## 摘录文本

——

目标先行往往混淆了管理与战略的区别。战略是解剖问题之后找到切入点分配资源,有创造性的一面,也有不确定性的一面;管理是运用衡量和考核的工具提升效率,确保人尽其责。好的战略推导出目标来,并且通过管理在执行过程中完成目标。不好的战略是目标先行,而目标到底从哪里来,要么是股市的压力产物,要么是管理层拍脑袋的决策,管理就成了盲目完成目标的层层加码。

最后,战略需要打破日常。战略就是打破日常的工作习惯,集中资源去做非常的事情,在这个过程中将员工的关注点聚焦在新问题上。检验战略很简单,如果没有战略,这些工作员工是不会自发去做的。所以战略是领导者行使权力的结果。

打破日常不会自动发生,因为战略决策会导致权力和资源的改变,权力需要自己去争取,资源需要重新分配。在大企业,新战略需要克服官僚主义。大企业中经常有权责不平等的现象,尤其是条块分割的结构,总部强化控制,而部门只负责市场与销售这样的而前台业务,却无法掌控后台的产品、设计和生产。这就让许多战略无法实施,因为无法推动全公司层面的配合。

重新认识颠覆

柯达和诺基亚常常被人引用为传统的领头羊被颠覆的案例:当行业发生变革时占据主导地位的企业如果不理解新技术,不思变革,很快就可能死无葬身之地。

企业失败是不是可以简单地归结为企业管理者对新技术不敏锐,或者短视呢?还需要深层次的复盘。

以柯达为例。传统的叙事是,柯达的工程师最早发明了数码相机,但因为管理层担心数码技术会给其传统照片冲印技术带来毁灭性的打击,反而是把数码相机技术束之高阁,结果被竞争对手颠覆了。潜台词是,如果柯达的管理层在1980年代能够果断进军数码相机领域,它很可能成为新时代的领军者,柯达管理层的战略保守葬送了它的前途。

事实真是这样么?深入分析会得出与传统叙事不同的结果。柯达并非不知道数码技术带来的革命,它犯的致命错误是对数字时代消费者的行为有所误判。我们不能事后诸葛亮地批评柯达的管理者缺乏战略远见,对于“未知的未知”,我们很难渴求管理者拥有认清未来的水晶球,数字时代消费者行为的变化其实很少有人能明确预判。

站在自己的资源禀赋来看,柯达的判断无可厚非。柯达从来不是照相机的头部品牌,它的强项在胶卷和冲印。站在数字化时代的黎明,柯达展望未来,判断即使在数字时代,消费者仍然会延续之前的消费习惯,会选择将数码照片打印出来,悬挂在客厅和卧室,或者选择存储在数码照片簿里。基于这一战略判断,它选择投资更精密的数码打印设备,为自己的胶卷冲印业务续命,同时增加对数码存储的投资。

智能手机和社交媒体的出现改变了一切。一开始智能手机镜头分辨率并不高,但年轻人很乐意分享精度并不那么高的照片,而真正选择打印的人很少。拍照量呈几何级增长,但打印的数量反而降低了。这是数字化转型带来的巨大改变,被颠覆的并不只是柯达,现在有几家数码相机厂商活得滋润呢?

——

## 所附资料
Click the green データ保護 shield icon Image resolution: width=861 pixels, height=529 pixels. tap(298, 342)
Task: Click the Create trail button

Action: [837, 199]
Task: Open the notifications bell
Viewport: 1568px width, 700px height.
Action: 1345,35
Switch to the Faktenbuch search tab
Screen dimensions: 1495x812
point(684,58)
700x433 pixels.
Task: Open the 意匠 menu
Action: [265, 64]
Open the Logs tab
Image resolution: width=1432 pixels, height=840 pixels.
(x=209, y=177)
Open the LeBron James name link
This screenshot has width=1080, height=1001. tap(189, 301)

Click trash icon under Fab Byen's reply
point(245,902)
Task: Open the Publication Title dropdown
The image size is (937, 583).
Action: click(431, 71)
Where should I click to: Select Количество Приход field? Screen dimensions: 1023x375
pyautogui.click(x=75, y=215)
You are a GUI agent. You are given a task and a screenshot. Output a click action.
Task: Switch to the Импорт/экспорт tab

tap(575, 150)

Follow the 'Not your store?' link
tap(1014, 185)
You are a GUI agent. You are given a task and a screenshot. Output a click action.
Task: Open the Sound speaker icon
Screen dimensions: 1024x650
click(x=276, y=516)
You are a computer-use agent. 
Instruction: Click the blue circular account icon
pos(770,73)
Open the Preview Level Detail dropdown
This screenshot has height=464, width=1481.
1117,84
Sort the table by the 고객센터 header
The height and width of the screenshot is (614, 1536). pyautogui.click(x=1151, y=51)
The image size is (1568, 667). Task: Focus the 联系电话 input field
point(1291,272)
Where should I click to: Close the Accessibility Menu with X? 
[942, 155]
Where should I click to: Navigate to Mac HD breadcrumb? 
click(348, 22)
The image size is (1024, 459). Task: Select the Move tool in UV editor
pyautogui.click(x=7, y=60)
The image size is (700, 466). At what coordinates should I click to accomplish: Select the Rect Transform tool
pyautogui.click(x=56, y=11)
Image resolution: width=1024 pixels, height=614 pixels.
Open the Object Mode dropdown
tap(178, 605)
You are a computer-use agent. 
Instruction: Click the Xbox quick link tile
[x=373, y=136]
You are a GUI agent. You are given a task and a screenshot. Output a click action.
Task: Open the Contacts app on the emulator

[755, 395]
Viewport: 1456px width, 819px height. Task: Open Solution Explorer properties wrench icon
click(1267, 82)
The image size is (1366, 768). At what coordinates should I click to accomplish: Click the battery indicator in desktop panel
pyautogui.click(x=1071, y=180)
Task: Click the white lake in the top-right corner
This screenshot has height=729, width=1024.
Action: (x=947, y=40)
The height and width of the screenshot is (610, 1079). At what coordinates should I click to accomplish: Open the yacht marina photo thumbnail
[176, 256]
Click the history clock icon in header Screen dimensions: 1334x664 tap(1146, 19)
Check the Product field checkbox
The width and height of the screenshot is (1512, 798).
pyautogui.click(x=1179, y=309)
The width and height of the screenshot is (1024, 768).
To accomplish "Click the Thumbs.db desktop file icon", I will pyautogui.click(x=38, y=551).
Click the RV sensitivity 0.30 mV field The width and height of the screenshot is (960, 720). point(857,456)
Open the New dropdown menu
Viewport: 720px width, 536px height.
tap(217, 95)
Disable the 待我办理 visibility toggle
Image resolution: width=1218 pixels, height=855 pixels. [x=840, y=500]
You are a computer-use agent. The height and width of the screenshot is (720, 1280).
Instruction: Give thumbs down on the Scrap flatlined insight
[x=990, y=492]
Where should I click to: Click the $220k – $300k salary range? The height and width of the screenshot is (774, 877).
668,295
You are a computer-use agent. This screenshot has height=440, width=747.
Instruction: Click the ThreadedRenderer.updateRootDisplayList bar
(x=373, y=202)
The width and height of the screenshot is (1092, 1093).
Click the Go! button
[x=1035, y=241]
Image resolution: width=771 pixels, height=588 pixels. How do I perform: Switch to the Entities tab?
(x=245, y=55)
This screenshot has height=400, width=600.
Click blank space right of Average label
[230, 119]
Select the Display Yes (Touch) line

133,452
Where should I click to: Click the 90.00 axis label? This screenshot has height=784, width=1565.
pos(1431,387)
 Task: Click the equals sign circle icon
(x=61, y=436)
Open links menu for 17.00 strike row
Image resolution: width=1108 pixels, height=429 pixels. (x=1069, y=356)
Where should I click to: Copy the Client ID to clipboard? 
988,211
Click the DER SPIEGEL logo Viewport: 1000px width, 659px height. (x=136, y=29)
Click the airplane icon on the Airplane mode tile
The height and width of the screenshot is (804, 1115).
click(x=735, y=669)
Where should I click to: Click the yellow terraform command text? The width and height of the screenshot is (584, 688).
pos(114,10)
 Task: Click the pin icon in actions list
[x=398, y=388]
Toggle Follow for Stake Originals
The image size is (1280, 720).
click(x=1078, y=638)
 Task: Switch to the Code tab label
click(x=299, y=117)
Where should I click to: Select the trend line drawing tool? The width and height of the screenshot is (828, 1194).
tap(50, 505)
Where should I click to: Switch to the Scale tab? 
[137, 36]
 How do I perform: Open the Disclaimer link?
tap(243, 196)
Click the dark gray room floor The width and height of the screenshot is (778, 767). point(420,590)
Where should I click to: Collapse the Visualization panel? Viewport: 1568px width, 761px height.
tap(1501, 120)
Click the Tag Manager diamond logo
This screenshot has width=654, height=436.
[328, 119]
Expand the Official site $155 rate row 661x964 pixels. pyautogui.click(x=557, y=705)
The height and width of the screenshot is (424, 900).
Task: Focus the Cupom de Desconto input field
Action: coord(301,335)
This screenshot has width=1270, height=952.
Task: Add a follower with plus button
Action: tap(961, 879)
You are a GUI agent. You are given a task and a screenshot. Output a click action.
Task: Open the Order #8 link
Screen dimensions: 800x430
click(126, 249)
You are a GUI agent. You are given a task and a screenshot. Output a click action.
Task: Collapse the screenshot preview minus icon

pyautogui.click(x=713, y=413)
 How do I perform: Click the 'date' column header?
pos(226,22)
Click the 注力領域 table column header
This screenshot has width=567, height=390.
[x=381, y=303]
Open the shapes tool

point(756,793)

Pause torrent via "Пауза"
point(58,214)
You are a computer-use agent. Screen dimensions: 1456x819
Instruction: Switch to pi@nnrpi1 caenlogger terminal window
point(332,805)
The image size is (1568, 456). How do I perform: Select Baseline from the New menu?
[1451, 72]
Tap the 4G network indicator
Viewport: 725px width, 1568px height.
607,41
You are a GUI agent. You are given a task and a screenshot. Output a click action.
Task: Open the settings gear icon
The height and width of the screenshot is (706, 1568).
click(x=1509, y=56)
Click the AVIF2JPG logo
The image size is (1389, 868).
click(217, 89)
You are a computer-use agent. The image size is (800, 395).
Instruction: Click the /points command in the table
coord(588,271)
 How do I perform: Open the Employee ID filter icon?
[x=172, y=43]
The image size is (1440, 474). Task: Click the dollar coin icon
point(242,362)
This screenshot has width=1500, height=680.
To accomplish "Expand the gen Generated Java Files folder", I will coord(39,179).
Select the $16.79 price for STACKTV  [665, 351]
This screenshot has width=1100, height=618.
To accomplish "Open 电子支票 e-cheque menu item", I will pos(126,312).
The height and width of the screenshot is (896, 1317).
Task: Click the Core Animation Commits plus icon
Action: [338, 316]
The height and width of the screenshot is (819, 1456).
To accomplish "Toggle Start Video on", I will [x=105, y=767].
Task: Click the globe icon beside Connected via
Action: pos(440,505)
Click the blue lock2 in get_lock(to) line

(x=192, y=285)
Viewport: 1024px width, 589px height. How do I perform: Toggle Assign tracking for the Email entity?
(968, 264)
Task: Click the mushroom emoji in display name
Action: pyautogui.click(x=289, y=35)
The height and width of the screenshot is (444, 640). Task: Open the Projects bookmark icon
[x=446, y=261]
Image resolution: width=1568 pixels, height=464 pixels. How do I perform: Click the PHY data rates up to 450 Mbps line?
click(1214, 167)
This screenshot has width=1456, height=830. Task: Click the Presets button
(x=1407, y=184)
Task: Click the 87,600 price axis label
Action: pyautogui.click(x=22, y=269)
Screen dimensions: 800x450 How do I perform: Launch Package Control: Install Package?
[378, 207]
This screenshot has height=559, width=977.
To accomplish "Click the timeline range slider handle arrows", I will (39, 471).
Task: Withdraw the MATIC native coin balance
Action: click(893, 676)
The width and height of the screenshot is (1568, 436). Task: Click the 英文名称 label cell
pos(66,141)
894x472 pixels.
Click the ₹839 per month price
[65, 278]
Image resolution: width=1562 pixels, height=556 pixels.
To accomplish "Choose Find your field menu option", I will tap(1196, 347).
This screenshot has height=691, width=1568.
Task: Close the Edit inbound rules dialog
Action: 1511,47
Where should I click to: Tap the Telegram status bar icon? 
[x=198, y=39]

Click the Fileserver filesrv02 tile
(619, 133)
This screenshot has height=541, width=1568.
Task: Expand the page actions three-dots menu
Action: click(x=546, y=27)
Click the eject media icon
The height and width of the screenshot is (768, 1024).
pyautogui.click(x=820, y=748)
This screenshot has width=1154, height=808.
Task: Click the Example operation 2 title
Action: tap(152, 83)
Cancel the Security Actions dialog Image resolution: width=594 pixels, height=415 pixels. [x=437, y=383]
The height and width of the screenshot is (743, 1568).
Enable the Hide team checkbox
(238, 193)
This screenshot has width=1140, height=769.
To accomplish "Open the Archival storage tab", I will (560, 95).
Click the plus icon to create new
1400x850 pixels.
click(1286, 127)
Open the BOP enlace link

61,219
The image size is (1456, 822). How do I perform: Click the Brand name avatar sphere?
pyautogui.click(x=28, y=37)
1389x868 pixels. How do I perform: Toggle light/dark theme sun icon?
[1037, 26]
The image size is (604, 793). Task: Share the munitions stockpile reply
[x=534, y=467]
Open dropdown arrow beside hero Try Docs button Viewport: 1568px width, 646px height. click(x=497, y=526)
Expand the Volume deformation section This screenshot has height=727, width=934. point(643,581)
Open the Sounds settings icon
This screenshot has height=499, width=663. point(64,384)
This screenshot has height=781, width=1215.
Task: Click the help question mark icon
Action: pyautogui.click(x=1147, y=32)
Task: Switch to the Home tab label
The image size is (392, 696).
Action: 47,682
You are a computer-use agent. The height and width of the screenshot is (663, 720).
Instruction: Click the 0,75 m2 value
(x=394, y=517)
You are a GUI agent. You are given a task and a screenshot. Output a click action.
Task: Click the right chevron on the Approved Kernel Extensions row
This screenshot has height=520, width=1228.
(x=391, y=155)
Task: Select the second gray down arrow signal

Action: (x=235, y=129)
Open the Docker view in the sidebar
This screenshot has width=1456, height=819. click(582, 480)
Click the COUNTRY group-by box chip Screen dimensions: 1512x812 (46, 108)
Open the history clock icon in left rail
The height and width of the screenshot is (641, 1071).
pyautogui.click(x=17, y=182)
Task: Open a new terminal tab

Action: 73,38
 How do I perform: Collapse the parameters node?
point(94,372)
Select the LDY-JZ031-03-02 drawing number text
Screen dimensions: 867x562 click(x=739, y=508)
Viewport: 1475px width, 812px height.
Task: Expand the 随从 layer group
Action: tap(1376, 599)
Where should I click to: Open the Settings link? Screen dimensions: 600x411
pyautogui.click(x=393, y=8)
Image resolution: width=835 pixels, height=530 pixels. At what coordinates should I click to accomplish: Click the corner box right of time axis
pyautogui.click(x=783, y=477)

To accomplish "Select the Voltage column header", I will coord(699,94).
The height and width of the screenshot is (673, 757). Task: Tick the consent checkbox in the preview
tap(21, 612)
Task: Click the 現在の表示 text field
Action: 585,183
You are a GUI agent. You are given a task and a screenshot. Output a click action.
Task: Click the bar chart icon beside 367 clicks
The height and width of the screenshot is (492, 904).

——

## 练习要求
**A.** 根据企业战略摘录，柯达的强项在哪些方面？
**B.** 请接着企业战略摘录的最后一句往下续写一段。
以上记录是另一份独立材料，与摘录文本无关。

## 任务解答
**A.** 柯达的强项在胶卷和冲印。

**B.**
按照新书《纵深:华为如何实现持续、正确领先》的分析,数字革命完美避开了柯达这样的胶卷厂商的纵深优势。当消费习惯被彻底改变,市场发生天翻地覆的变化时,任何企图基于原有优势所做出的战略判断都可能面临巨大的失败。如果不能彻底革命,被颠覆难以避免。

商场如战场,战略也分进攻与防守,进攻通常看到了全新的机会,防守则是因为遇到了新的威胁。颠覆这个词过去二十年在商业场景中出现的越来越多,因为技术发生根本性的变革,也因为竞争对手来自传统的赛道之外,这些都为战略防御提出了新要求。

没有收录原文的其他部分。